Action item: Please copy each line below that contains the string "inside".

··········

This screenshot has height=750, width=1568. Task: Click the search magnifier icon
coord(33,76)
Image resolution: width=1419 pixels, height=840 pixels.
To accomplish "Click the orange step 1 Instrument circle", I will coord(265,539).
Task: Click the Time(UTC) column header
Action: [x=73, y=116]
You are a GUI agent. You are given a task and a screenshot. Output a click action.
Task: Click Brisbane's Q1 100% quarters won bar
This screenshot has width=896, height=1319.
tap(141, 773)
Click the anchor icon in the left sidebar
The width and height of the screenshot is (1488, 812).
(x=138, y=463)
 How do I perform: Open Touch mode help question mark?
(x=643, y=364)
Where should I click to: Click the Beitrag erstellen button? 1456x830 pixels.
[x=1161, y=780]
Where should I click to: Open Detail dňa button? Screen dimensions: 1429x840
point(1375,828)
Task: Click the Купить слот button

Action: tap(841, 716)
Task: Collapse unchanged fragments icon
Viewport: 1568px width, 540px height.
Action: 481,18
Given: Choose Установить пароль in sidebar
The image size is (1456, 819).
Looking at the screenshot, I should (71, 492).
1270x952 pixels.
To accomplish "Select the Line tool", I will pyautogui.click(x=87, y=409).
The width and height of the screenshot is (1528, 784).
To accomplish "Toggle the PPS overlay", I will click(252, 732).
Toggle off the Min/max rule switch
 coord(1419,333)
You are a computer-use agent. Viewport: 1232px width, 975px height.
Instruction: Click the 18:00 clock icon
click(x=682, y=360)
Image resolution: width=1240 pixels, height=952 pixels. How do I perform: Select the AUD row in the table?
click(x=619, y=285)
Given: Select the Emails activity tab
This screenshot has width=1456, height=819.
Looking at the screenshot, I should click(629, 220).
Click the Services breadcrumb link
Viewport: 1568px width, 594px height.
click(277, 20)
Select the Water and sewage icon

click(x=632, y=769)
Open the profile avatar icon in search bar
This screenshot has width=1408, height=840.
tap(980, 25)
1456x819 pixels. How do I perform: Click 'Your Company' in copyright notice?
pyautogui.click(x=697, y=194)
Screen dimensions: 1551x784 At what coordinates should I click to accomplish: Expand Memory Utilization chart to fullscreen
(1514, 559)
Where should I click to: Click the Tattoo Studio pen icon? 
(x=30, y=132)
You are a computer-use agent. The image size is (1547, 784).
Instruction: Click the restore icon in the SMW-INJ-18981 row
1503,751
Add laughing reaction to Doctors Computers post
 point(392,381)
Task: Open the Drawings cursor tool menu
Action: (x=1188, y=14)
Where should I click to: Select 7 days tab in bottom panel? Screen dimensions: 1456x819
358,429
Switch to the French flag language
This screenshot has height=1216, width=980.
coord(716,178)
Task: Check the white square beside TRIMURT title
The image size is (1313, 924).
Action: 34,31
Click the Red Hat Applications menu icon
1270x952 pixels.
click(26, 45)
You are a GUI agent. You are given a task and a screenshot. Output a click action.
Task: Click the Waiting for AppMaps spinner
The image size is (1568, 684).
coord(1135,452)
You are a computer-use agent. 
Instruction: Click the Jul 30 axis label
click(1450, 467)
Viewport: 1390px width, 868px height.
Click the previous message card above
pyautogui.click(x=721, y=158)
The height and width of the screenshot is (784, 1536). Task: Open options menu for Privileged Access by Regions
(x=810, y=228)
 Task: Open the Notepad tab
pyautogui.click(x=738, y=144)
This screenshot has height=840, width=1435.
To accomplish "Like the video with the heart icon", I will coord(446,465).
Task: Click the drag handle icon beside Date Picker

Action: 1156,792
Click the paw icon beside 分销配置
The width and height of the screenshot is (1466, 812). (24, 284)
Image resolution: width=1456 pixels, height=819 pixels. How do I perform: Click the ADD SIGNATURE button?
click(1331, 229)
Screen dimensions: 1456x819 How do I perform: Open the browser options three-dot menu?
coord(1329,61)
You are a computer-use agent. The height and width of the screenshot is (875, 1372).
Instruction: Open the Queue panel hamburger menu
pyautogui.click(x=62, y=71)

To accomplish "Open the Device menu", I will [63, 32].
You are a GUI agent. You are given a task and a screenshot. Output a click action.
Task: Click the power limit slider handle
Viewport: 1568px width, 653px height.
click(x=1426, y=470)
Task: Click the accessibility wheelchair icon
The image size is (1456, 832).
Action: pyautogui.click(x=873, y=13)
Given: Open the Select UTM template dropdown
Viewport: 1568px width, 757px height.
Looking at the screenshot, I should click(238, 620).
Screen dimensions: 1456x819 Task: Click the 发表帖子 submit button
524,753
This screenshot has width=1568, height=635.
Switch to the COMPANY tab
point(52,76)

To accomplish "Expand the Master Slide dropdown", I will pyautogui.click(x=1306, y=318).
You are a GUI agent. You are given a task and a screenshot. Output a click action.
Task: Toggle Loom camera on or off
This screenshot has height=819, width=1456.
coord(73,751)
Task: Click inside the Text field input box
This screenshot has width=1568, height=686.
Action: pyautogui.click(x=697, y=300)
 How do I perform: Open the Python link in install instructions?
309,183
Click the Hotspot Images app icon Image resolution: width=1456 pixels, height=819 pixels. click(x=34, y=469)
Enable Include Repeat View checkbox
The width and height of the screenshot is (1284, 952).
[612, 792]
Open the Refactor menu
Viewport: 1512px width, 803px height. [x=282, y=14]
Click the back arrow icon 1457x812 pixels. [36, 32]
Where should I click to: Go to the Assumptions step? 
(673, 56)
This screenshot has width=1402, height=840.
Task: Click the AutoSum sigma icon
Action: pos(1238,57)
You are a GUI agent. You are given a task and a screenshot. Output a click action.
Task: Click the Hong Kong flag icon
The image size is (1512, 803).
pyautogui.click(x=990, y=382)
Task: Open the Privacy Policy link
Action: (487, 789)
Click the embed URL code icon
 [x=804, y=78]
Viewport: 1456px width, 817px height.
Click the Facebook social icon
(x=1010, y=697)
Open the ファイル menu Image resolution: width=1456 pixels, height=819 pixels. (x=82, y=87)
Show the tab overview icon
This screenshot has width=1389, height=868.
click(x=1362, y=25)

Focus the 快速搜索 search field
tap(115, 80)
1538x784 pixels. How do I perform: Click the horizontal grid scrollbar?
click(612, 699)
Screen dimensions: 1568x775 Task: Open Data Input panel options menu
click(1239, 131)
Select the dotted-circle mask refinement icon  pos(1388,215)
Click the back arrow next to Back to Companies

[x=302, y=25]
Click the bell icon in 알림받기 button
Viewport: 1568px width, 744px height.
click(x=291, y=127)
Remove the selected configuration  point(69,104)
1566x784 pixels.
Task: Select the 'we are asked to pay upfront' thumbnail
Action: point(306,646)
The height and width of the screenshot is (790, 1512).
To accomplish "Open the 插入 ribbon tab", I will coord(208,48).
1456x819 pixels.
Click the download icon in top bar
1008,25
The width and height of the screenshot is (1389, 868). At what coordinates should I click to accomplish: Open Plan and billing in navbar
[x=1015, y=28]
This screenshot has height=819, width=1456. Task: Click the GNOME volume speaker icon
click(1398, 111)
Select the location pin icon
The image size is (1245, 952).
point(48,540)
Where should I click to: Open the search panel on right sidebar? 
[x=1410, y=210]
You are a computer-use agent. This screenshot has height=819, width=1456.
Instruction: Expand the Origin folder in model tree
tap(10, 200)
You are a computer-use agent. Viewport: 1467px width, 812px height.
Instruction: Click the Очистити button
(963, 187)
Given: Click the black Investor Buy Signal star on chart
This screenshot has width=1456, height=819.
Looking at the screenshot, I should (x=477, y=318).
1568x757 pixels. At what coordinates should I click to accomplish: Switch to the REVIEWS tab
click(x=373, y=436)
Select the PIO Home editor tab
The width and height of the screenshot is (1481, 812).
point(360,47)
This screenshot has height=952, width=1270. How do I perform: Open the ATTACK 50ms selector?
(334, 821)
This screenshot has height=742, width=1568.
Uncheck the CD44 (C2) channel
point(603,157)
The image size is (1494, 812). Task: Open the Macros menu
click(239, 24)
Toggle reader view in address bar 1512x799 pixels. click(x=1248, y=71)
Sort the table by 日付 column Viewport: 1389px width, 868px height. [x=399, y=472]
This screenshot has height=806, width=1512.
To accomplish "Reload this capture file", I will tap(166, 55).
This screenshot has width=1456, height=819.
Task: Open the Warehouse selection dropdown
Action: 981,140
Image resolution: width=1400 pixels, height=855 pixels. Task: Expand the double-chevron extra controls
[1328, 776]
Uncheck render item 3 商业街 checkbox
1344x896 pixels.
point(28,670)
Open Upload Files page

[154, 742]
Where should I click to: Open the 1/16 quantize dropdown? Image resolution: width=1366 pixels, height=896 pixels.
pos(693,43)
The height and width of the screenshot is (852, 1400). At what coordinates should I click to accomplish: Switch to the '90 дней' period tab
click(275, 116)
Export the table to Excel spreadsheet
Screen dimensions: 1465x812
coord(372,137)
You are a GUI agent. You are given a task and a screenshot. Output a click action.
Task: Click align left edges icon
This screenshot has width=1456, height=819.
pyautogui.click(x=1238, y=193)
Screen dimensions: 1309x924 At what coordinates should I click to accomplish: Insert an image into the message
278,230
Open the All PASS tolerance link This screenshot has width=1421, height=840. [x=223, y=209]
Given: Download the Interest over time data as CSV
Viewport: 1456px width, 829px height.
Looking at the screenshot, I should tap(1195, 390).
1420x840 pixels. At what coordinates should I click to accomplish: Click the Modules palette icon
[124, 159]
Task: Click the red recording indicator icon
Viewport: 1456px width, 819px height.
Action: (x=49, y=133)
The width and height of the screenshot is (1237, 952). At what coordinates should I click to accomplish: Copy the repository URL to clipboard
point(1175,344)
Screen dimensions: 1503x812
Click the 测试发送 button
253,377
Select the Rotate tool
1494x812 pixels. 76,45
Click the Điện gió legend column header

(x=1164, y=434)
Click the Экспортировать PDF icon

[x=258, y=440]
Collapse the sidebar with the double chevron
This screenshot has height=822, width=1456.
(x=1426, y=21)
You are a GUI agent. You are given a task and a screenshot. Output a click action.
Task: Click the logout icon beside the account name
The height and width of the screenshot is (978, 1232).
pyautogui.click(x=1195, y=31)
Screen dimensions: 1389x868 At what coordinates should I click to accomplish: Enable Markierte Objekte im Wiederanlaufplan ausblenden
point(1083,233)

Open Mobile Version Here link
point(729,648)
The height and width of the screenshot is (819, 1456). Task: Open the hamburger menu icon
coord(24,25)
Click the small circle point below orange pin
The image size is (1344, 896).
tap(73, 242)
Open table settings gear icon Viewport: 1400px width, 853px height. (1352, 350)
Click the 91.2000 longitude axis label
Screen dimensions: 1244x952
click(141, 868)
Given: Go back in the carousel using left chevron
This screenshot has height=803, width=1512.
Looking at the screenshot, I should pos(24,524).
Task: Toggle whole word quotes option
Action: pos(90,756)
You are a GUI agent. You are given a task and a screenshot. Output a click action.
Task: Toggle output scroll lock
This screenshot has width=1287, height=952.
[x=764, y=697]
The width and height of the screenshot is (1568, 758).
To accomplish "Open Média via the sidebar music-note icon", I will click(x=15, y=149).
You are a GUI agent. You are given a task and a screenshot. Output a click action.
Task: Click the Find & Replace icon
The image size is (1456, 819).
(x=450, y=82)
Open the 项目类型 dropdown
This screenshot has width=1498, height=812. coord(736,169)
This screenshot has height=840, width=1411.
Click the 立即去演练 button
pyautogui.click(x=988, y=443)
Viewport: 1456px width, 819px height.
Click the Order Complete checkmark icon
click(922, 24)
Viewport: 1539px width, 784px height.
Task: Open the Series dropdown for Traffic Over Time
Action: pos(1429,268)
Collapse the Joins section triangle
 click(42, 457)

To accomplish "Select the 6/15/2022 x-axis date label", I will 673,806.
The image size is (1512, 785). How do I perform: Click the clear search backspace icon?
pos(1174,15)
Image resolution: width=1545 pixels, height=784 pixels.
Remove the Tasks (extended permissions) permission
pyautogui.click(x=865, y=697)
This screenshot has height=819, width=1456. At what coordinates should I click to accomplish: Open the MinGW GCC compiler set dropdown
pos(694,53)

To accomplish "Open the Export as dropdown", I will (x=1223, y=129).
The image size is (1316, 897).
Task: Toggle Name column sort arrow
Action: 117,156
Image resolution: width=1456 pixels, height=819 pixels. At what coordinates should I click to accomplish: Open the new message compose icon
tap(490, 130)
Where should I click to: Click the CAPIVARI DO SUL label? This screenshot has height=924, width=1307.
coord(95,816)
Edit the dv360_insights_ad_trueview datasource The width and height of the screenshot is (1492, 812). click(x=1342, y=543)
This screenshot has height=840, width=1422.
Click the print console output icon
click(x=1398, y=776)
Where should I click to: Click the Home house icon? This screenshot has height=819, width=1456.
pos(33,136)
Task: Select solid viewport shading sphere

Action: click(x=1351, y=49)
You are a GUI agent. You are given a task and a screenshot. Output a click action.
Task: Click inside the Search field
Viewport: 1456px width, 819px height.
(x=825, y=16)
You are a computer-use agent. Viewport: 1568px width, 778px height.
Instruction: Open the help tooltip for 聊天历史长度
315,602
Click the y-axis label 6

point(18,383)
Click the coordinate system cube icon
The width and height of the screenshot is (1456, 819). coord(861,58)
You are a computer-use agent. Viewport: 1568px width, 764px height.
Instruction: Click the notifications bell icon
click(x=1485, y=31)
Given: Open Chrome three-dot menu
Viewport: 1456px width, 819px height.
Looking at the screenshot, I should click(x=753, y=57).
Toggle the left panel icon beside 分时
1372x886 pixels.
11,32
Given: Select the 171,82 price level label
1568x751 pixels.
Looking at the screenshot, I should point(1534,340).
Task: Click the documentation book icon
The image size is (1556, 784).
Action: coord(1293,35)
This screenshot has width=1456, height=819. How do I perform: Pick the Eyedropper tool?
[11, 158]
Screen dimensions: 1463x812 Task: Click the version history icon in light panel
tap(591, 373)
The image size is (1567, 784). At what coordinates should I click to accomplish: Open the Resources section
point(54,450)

··········

Exercise answer:
Task: Click inside the Text field input box
Task: Click inside the Search field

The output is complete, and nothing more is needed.